18th

5 1 0
                                    

Dzisiaj Draco nie zjawił się dzisiaj w Skrzydle Szpitalnym. Olivia czekała na niego cały dzień, lecz na próżno. Zastanowiło ją to - dotąd przychodził dzień w dzień. Czyżby już o niej zapomniał? Nie, myślała, raczej po prostu był zajęty i nie miał czasu. 

Częściowo była to prawda. Draco istotnie nie zapomniał o niej, a musiał wypełnić swoją misję. Tak, już dzisiaj był ten dzień. Śmierciożercy mieli zjawić się po siódmej wieczorem, aby zapewnić mu wsparcie gdyby doszło do walki. Nikt nie mógł bowiem przewidzieć, jak prędko Zakon Feniksa dowie się, co się dzieje. 

Chłopak nie był na żadnych lekcjach. Kilka razy odwiedził pokój życzeń by upewnić się, że wszystko działa, postał trochę na wieży astronomicznej i posiedział w pokoju zastanawiając się nad sobą. Dużo myślał o Olivii i o tym, jak zareaguje gdy dowie się, że to on zabił Dumbledore'a. Oczywiście zakładając, że mu się to uda. Z pewnością go znienawidzi. 

Wcześniej nie zastanawiał się zbytnio nad tym, jak zareagują inni, gdyż nie miał nikogo, na kim by mu zależało. Teraz jednak zaczął odkrywać, że ma jedną taką osobę i jest nią Olivia. Okropnie czuł się ze świadomością, że go znienawidzi. Przecież ona była święcie przekonana, że Draco ma dobre serce, i to dlatego zechciała z nim rozmawiać. Jak bardzo zawiedzie się na nim? Jedno wiedział na pewno - nie będzie chciała go znać. 

Ich relacja bowiem istotnie przeszła na trochę bardziej zaawansowany poziom, nie wiadomo nawet kiedy. 

****************

Harry wracał właśnie z Pokoju Życzeń, gdzie Ginny ukryła dziennik Księcia Półkrwi. Wszyscy uznali za słuszne, pozbycie się go. Harry zdecydowanie za dużo siedział z nosem w nim i z perspektywy czasu nawet on sam to dostrzegł. 

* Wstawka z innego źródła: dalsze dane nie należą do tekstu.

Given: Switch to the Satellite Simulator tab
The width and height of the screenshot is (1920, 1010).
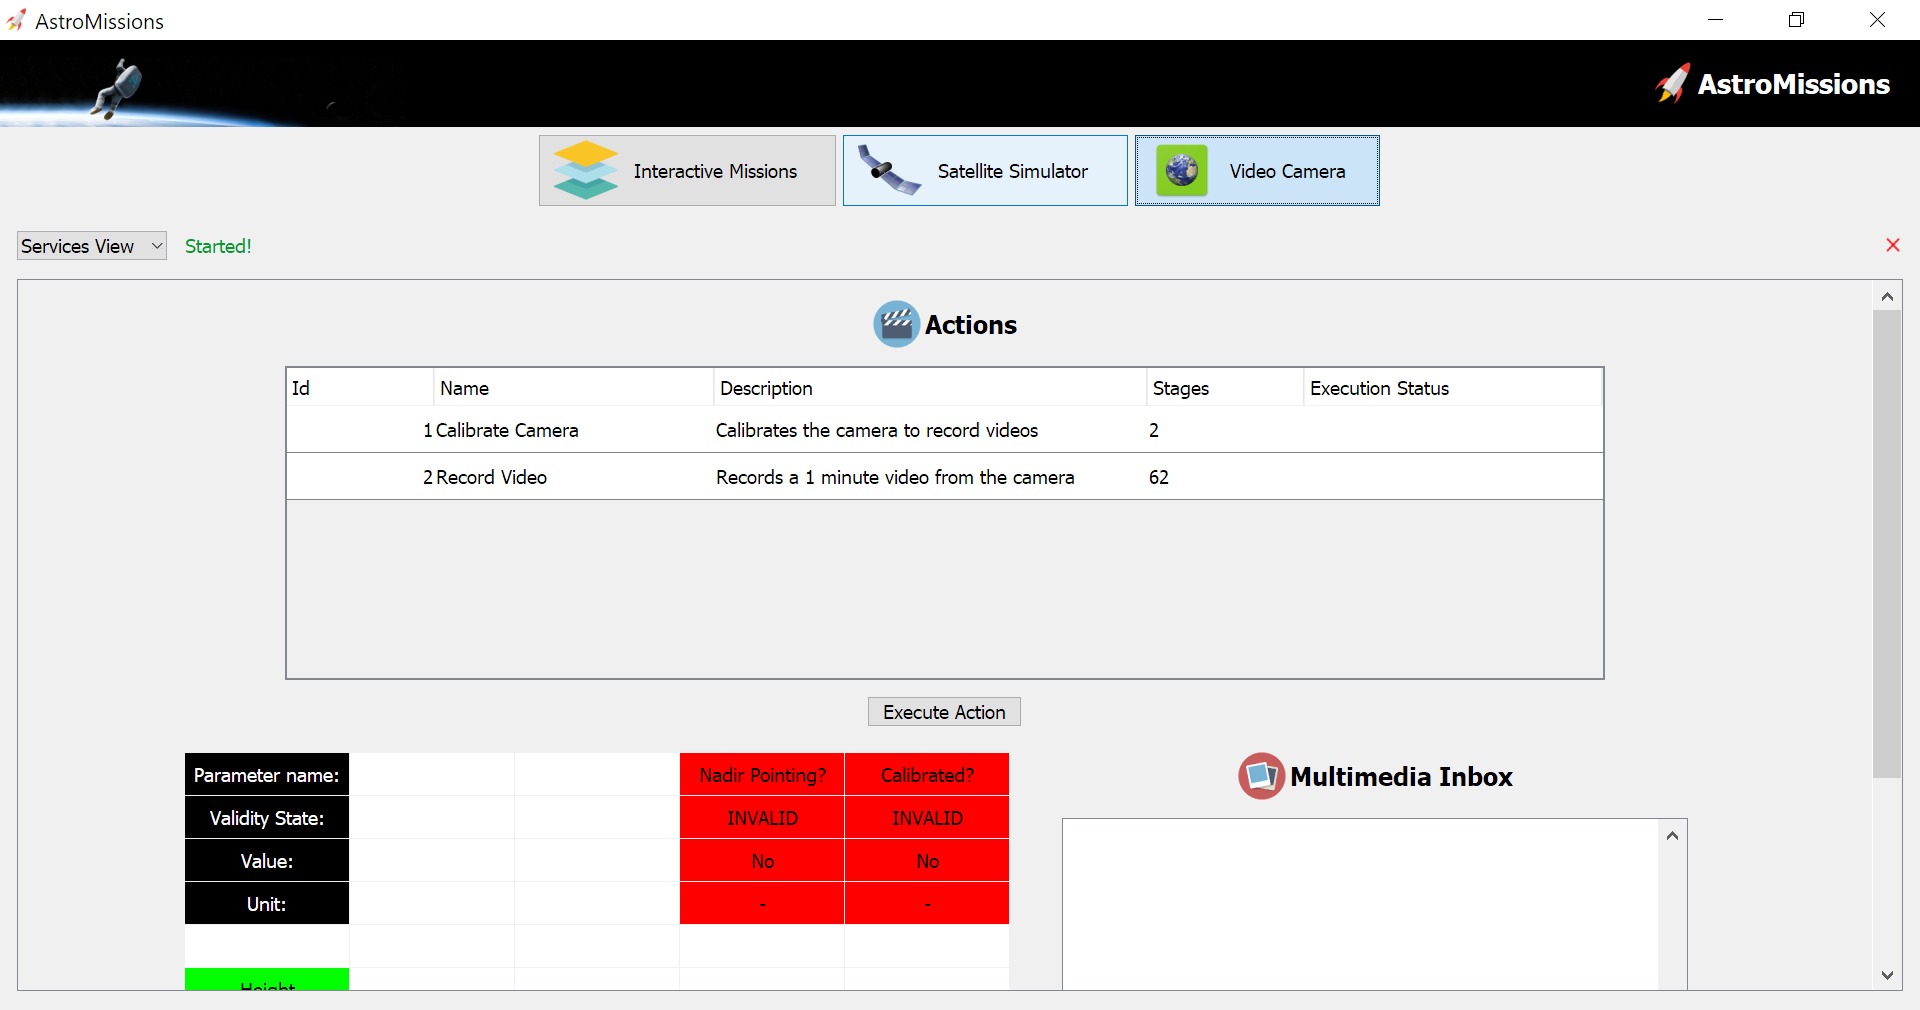Looking at the screenshot, I should [x=985, y=171].

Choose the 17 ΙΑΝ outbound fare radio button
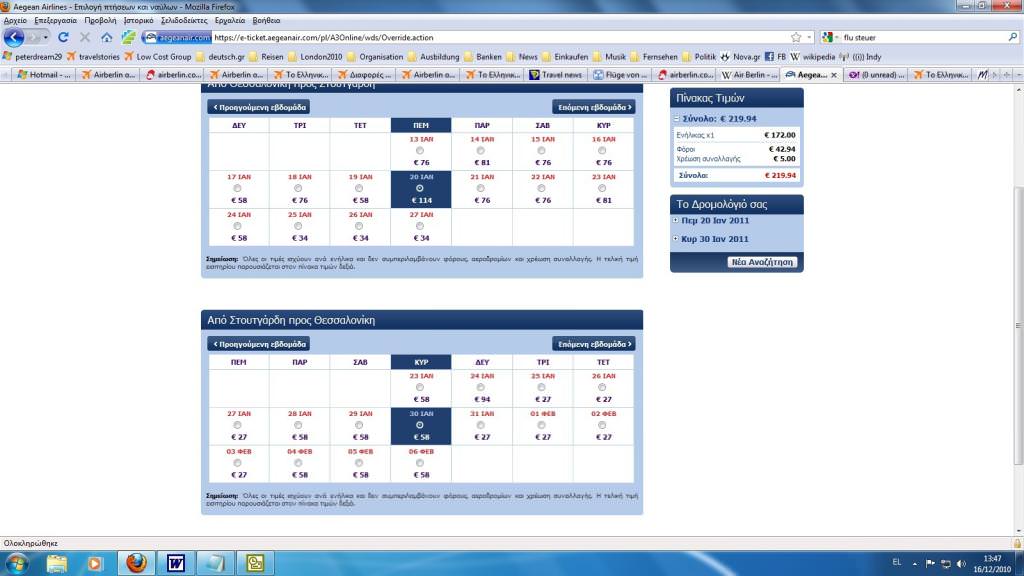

Szedł pogrążony w myślach o swoim pocałunku z Ginny, gdy naprzeciwko zobaczył profesora Slughorna. Ten zdał się speszony i szybko odszedł. Zjawił się natomiast Ron.

- I co? - spytał wyrywając go z transu

- Co co? 

- No dziennik, schowaliście go? 

- A.. Tak - odparł Harry obserwując, jak Horacy znika za rogiem. 

- Nie miałeś szczęścia nic z niego wyciągnąć.. - bardziej stwierdził niż zapytał Ron. Harry już miał zgodzić się ponuro, lecz doznał oświecenia. Szczęścia. Wystarczy tylko odrobinę szczęścia, którym on akurat dysponował. 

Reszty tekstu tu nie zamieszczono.